FinCEN said in a Tuesday press release that its proposed rule, detailed in a notice of proposed rulemaking (NPRM), would “fundamentally reform” financial institutions’ AML/CFT programs under the Bank Secrecy Act (BSA) by reducing the compliance burden and promoting risk-based programs.
“For too long, Washington has asked financial institutions to measure success by the volume of paperwork rather than their ability to stop illicit finance threats,” Secretary of the Treasury Scott Bessent said in the release. “Our proposal restores common sense with a focus on keeping bad actors out of the financial system, not burying America’s banks in more red tape.”

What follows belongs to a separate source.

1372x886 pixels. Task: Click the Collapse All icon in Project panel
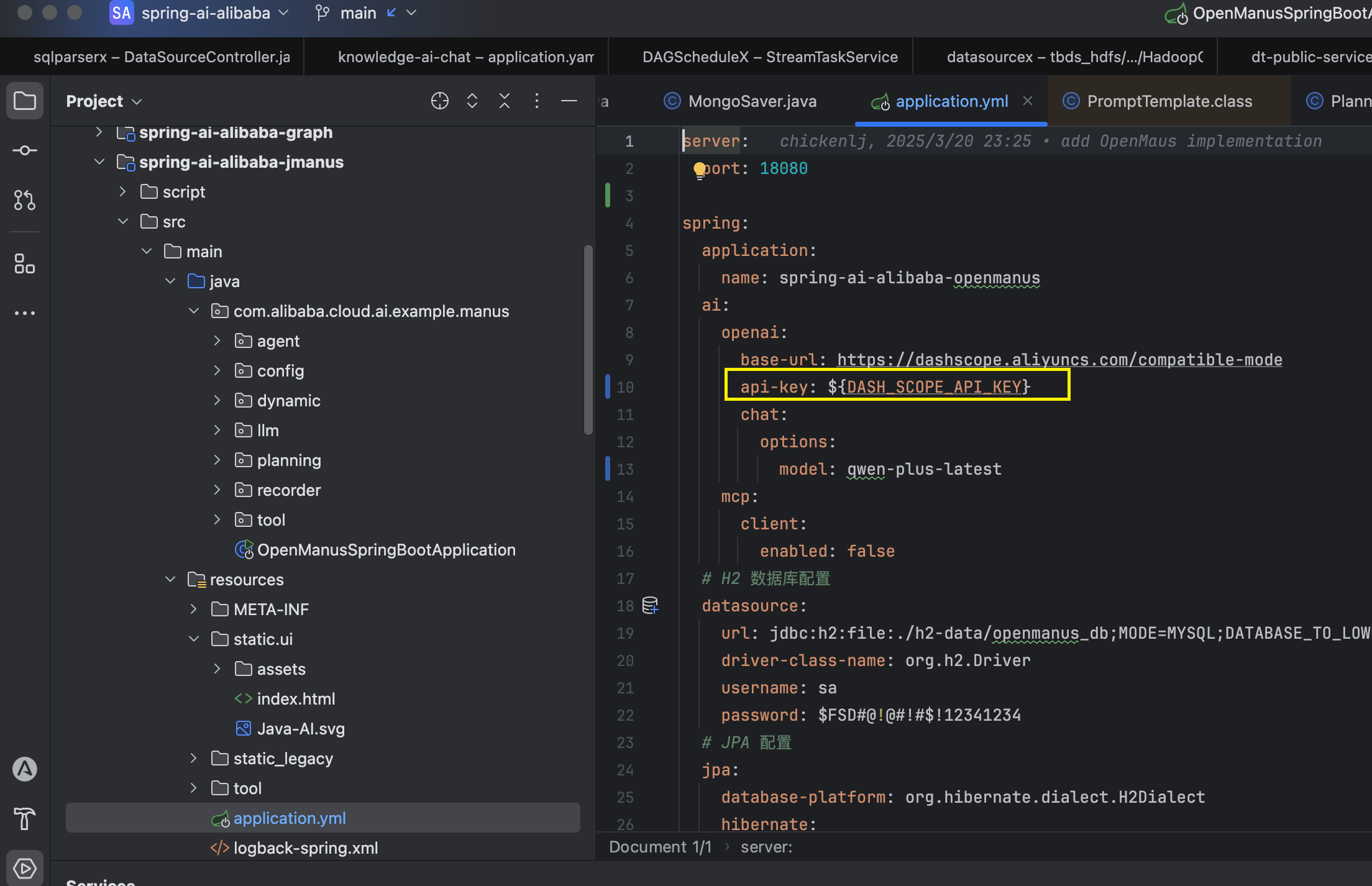coord(505,101)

On the same day, the Federal Deposit Insurance Corporation (FDIC), National Credit Union Administration (NCUA) and the Office of the Comptroller of the Currency (OCC) said in a joint release that they issued a proposed rule that would align their AML/CFT rules with those proposed by FinCEN.
FDIC Chairman Travis Hill said in a statement issued Tuesday that the proposed rule would implement reforms that Congress directed FinCEN and the banking agencies to make when it passed the AML Act in 2021.
The AML Act aims to ensure that bank BSA programs focus on high-risk areas that are important to law enforcement and national security agencies, as well as encourage banks to adopt technological innovations to counter money laundering and terrorism financing, Hill said.
Hill said the proposed rule is “perhaps the most important of the reforms Congress envisioned in the AML Act. The proposal embraces a risk-based approach to supervision and would affirmatively encourage banks to allocate resources away from lower risk activities and toward higher risk activities.”
The AML Act built upon the Bank Secrecy Act of 1970 to include antiques dealers and virtual currency marketplaces and give law enforcement new tools to crack down on money laundering, PYMNTS reported in its April 2021 AML/KYC Tracker®.